Hoofdstuk 53
In de duisternis dwong ze zichzelf om het licht te zien. Ze bleef rennen om te ontsnappen van de plek zonder enige richting. Ze kon geen pad zien om te volgen, maar ze bleef gewoon rennen, bang om voor altijd in de duisternis vast te zitten.
"Mijn baas wilde dat we je vermoordden!"
"Je nep-echtgenoot wilde dat we je vermoordden!" "Bill wilde dat je dood was!"
Al deze woorden bleven haar achtervolgen terwijl ze rende en Bills duivelse gezicht verscheen in het donker, gemeen lachend als het brein dat haar triomfantelijk in haar huidige situatie had gebracht.
Bang, moe en gekweld weigerde ze te stoppen en de slechte man haar lot te laten bepalen.
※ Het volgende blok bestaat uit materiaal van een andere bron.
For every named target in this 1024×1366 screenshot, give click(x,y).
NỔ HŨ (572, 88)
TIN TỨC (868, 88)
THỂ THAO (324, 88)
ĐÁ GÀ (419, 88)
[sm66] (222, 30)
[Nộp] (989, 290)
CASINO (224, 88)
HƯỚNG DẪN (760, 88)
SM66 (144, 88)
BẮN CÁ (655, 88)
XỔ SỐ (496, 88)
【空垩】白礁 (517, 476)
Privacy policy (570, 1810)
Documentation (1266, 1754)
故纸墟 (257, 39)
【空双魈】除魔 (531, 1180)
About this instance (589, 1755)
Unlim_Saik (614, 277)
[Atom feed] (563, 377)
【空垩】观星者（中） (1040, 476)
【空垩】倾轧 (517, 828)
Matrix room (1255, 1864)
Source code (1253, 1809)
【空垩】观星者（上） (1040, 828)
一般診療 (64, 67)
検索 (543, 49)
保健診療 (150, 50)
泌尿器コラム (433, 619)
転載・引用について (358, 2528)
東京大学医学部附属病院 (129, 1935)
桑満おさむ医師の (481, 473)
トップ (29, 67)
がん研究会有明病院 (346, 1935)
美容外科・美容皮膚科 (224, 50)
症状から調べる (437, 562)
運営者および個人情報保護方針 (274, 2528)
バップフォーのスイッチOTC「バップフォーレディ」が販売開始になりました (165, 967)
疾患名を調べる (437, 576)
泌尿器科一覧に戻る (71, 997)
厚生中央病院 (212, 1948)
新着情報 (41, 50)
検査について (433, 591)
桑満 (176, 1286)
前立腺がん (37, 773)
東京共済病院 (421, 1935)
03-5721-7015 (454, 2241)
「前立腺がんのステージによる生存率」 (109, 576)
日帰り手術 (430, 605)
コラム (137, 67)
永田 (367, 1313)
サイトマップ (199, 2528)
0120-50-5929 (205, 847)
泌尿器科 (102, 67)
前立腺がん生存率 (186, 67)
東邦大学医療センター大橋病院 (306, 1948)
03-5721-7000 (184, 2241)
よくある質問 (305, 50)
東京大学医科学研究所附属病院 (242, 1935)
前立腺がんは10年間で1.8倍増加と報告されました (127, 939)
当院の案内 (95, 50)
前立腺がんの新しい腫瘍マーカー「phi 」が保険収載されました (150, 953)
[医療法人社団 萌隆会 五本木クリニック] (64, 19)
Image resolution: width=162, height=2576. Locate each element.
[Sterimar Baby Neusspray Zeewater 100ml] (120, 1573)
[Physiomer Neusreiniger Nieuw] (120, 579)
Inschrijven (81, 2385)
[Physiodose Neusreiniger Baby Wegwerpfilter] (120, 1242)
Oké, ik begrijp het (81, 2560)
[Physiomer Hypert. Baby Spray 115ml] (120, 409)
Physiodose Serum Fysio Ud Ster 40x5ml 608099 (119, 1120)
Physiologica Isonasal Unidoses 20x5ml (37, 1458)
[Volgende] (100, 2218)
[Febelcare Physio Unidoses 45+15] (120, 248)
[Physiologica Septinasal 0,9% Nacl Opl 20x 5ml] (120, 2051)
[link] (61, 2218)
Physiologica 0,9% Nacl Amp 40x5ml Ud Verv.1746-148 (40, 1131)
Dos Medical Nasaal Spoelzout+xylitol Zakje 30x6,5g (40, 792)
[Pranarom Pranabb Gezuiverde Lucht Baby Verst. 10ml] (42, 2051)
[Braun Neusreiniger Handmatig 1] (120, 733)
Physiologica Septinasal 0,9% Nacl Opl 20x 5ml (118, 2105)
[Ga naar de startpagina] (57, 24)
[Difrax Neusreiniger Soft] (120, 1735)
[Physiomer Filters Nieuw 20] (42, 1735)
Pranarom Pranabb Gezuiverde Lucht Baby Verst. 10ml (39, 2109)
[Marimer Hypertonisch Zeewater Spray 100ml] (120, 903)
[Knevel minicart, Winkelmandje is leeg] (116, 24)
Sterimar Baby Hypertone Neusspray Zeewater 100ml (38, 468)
Ze weigerde voor altijd in het donker gevangen te zitten. Ze schudde haar hoofd om van Bills duivelse gezicht af te komen en bedekte haar oren met haar handen om te voorkomen dat ze die vreselijke woorden hoorde die herhaaldelijk in haar hoofd bleven hangen. Omdat ze bijna niet meer de kracht had om te rennen, dwong ze zichzelf, zelfs als ze al uitgeput was, totdat ze een klein sprankje licht zag. Met haar resterende adem rende ze zwakjes achter het licht aan in de hoop dat het de deur naar de zonnige kant was, de deur naar haar vrijheid, maar hoe harder ze rende, hoe verder het licht leek te verdwijnen.